Com a publicação da nova portaria, um Grupo de Trabalho foi estruturado para consolidar os estudos socioambientais, delimitar geograficamente os territórios de proteção e organizar as consultas públicas obrigatórias com as comunidades locais.

Para a Associação dos Auditores de Controle Externo do TCE-PE, a ação demonstra o papel propositivo do controle externo na melhoria das políticas públicas estaduais.
“A auditoria não serve apenas para apontar falhas ou punir descumprimentos. A criação dessas seis novas Unidades de Conservação na Caatinga é a prova concreta de que o trabalho dos nossos auditores transforma relatórios em proteção real para o meio ambiente e para o povo do Semiárido”, afirma Roubier Muniz, presidente da Associação.

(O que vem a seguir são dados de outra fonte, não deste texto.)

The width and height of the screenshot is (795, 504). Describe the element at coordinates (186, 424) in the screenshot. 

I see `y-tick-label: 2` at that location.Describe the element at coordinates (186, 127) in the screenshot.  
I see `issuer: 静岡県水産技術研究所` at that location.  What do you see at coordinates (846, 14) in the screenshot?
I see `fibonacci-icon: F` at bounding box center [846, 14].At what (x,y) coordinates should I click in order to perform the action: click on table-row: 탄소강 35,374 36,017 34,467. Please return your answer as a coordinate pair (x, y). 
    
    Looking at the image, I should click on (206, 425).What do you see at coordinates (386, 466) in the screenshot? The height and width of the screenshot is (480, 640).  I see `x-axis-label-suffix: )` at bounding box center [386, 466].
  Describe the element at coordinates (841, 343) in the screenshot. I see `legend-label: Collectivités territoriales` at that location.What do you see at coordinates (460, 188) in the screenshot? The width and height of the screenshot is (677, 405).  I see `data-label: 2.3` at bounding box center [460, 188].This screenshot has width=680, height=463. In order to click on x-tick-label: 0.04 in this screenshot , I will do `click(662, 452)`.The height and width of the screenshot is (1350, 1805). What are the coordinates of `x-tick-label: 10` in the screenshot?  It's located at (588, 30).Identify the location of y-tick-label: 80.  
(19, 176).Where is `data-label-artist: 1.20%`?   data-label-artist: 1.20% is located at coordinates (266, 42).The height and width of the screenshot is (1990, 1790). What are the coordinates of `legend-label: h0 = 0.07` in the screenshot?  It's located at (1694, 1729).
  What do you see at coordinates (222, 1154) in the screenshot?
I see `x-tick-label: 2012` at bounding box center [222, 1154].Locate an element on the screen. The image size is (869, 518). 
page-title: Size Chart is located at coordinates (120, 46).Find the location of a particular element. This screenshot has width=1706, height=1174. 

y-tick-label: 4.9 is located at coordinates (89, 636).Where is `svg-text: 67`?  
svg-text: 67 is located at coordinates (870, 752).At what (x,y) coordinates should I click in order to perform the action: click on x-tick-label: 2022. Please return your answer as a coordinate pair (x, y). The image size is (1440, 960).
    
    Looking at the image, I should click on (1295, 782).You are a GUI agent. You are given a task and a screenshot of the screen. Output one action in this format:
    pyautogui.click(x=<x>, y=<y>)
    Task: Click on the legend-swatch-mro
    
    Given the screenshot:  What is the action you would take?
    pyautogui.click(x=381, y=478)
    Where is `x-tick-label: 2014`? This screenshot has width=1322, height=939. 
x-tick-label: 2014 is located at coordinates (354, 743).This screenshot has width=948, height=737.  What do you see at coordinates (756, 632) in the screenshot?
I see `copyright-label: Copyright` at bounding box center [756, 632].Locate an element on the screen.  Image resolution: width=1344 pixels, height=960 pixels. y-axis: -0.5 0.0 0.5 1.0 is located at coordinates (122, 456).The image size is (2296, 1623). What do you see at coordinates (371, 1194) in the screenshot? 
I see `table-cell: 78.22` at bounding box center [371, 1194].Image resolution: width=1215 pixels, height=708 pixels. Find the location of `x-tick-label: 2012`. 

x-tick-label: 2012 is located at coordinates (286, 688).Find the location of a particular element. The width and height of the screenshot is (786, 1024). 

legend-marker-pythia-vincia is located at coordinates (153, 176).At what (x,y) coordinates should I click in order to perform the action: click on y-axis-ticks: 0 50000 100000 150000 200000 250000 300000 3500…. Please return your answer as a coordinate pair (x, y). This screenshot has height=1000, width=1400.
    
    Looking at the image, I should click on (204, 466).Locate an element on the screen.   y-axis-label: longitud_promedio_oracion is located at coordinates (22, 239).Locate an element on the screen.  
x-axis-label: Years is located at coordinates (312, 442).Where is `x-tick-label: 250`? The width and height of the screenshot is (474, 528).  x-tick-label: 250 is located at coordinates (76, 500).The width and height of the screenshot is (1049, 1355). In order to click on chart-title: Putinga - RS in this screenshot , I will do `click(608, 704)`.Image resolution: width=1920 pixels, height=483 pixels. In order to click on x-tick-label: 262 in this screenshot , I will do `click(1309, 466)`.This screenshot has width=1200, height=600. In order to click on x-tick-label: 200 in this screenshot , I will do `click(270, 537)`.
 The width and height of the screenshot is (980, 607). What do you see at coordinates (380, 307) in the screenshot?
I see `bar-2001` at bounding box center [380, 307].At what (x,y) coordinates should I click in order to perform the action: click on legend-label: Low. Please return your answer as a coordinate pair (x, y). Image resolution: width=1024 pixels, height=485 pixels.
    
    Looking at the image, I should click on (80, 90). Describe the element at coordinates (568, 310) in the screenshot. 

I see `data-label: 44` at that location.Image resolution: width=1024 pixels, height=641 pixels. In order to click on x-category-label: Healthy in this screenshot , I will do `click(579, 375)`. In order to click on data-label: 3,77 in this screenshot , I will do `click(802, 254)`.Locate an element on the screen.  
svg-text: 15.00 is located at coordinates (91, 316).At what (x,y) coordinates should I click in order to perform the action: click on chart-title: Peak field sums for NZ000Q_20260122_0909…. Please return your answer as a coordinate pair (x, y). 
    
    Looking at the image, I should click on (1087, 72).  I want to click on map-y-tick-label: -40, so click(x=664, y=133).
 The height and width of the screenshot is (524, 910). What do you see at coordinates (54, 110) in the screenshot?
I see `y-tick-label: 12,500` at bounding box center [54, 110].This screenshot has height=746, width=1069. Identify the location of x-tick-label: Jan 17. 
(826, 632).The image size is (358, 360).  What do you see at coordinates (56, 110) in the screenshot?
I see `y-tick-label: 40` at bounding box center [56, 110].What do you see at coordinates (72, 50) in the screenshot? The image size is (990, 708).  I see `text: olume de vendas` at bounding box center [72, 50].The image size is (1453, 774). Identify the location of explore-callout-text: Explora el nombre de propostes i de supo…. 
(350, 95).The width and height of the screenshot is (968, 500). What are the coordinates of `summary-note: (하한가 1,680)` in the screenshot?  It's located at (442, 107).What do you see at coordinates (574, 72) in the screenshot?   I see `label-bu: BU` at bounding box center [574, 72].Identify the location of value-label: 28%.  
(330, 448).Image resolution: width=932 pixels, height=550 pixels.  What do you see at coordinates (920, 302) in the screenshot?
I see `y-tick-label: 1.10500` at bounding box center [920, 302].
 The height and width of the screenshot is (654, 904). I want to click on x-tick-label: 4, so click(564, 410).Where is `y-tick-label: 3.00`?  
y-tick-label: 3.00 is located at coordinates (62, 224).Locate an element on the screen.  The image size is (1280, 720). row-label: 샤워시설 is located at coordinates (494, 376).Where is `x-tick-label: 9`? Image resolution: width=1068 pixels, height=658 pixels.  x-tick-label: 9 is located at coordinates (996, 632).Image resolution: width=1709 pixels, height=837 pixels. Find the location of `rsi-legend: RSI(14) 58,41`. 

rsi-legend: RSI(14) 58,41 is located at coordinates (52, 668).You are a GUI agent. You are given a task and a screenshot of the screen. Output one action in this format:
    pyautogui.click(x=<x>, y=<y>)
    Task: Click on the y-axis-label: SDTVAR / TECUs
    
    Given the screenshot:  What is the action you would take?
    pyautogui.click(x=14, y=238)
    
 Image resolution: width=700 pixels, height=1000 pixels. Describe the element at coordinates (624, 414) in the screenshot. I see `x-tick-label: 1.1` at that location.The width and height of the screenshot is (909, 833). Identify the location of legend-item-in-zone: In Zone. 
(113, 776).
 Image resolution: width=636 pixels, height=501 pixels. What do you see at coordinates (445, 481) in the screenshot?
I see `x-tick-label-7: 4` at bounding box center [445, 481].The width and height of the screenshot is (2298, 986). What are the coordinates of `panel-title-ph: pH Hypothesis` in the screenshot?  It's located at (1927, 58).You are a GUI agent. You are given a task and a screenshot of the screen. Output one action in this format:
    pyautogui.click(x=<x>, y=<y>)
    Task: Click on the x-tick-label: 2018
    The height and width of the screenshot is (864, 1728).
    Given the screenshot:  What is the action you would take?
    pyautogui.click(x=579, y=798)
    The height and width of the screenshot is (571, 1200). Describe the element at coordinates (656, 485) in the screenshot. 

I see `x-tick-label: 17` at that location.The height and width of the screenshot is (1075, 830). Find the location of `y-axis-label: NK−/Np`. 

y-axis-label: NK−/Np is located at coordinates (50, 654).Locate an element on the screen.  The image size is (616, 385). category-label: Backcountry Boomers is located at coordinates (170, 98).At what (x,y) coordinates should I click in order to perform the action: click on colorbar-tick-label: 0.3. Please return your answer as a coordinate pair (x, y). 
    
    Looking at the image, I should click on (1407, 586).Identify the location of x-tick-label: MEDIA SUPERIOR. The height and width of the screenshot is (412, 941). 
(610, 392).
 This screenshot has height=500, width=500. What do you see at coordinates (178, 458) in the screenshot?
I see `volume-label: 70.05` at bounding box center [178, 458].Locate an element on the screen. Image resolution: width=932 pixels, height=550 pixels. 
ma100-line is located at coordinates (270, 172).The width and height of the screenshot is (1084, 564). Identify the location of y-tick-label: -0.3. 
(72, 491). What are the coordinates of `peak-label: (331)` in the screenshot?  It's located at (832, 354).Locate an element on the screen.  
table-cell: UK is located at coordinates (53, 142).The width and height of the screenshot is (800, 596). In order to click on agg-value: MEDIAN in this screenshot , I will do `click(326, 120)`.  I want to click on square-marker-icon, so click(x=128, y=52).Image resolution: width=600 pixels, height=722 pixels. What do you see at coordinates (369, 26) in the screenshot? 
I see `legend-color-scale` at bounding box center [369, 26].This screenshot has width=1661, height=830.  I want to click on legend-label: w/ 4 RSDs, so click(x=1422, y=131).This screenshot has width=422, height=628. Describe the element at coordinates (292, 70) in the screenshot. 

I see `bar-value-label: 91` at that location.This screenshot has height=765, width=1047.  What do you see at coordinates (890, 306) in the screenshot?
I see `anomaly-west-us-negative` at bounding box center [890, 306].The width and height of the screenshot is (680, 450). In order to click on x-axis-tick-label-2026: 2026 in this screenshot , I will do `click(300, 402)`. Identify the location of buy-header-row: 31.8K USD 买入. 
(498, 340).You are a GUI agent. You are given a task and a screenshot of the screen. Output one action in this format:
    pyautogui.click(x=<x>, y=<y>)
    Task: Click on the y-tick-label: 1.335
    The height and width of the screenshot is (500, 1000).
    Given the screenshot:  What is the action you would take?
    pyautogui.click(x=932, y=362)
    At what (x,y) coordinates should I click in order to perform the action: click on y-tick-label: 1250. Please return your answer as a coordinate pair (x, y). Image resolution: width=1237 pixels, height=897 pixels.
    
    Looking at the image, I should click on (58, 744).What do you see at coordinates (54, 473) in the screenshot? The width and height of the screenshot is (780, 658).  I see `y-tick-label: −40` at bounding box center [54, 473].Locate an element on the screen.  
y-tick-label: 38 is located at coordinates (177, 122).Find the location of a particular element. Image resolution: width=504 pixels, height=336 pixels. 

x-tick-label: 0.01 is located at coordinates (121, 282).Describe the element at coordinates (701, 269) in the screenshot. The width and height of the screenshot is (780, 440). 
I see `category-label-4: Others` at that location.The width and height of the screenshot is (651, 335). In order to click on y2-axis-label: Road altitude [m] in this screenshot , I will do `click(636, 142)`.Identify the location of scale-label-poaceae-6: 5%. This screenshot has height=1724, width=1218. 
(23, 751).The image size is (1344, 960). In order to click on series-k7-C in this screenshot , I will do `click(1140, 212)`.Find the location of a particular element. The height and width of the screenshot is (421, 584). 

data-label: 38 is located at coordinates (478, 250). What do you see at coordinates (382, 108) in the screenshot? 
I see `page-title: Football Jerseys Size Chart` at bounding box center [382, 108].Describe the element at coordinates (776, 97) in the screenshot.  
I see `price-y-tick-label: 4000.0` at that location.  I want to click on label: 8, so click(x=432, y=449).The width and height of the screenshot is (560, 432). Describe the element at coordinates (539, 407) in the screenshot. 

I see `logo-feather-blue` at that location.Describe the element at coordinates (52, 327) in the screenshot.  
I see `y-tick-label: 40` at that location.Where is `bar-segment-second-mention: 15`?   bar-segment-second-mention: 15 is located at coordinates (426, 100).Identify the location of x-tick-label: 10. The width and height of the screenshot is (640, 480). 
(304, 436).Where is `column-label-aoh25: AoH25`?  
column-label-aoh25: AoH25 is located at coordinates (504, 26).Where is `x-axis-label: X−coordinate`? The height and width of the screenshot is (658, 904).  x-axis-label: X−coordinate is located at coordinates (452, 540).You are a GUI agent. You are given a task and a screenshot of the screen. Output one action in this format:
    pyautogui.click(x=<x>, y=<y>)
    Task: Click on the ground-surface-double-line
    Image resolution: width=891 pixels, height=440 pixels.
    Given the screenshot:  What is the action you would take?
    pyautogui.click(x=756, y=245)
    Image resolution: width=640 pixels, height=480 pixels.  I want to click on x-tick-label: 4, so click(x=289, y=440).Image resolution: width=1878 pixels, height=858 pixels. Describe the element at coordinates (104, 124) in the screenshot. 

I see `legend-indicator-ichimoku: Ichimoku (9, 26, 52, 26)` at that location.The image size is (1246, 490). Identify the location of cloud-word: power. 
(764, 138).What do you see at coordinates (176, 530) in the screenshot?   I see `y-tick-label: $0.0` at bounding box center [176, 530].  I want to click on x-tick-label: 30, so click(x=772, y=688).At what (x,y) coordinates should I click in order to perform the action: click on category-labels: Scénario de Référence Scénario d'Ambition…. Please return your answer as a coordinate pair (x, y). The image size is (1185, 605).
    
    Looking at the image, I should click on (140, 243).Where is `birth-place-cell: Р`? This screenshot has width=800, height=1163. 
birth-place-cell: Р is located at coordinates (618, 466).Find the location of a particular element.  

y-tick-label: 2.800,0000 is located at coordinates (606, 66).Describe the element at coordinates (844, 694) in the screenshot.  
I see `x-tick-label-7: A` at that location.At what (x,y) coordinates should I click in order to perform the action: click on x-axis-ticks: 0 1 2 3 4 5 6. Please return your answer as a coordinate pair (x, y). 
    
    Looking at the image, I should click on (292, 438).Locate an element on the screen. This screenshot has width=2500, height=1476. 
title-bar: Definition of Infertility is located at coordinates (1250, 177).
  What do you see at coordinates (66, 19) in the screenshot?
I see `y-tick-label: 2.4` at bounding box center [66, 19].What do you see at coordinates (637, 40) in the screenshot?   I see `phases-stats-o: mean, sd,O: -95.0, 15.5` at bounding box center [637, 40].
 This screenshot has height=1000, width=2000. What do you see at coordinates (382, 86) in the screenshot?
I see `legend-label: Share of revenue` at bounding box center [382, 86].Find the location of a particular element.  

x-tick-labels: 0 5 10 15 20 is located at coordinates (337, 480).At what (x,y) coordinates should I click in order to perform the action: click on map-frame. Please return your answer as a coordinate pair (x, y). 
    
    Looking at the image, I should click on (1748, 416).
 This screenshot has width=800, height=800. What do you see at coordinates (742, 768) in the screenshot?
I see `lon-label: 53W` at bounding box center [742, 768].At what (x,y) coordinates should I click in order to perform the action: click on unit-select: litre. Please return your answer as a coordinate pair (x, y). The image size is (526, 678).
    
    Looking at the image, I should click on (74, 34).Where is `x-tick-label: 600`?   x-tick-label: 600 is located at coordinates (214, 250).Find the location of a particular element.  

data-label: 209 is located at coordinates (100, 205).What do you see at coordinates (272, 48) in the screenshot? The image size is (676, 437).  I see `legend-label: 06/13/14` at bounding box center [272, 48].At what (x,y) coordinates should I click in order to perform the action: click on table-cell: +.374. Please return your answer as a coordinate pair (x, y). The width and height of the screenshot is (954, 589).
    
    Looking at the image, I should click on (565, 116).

A Caatinga é um bioma exclusivamente brasileiro e um dos mais vulneráveis às mudanças climáticas e ao avanço do processo de desertificação. A atuação do TCE-PE assegura que a preservação ambiental deixe de ser apenas promessa e passe a ser acompanhada com metas, prazos e controle social rígido.
A equipe técnica do TCE-PE continuará monitorando o cumprimento de cada uma das etapas estabelecidas no cronograma do Estado para a efetiva consolidação das novas áreas protegidas.